[Saved data entries]
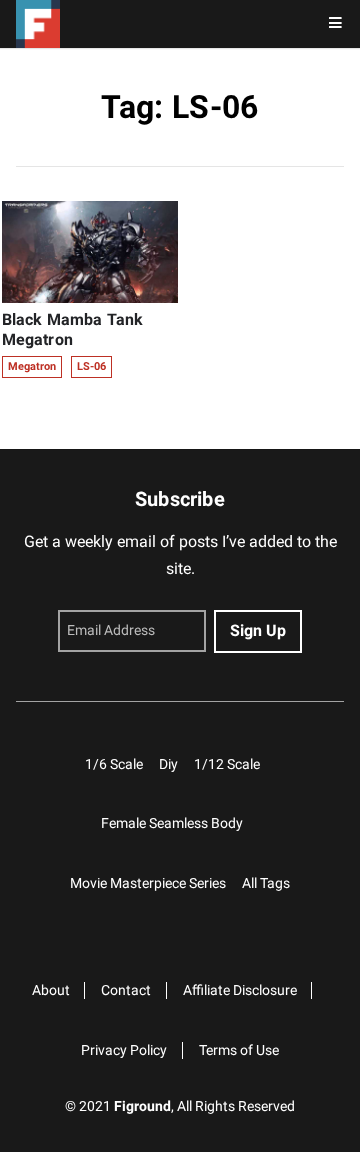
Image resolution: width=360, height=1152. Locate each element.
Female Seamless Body (172, 823)
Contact (126, 990)
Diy (168, 764)
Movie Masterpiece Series (148, 883)
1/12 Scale (227, 764)
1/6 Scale (114, 764)
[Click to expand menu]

REQUIRED ACTION
Retype every entry exactly, but keep the pictures out of your copy.

RESULT OF THE EXERCISE
Image resolution: width=360, height=1152. Locate each element.
Female Seamless Body (172, 823)
Contact (126, 990)
Diy (168, 764)
Movie Masterpiece Series (148, 883)
1/12 Scale (227, 764)
1/6 Scale (114, 764)
[Click to expand menu]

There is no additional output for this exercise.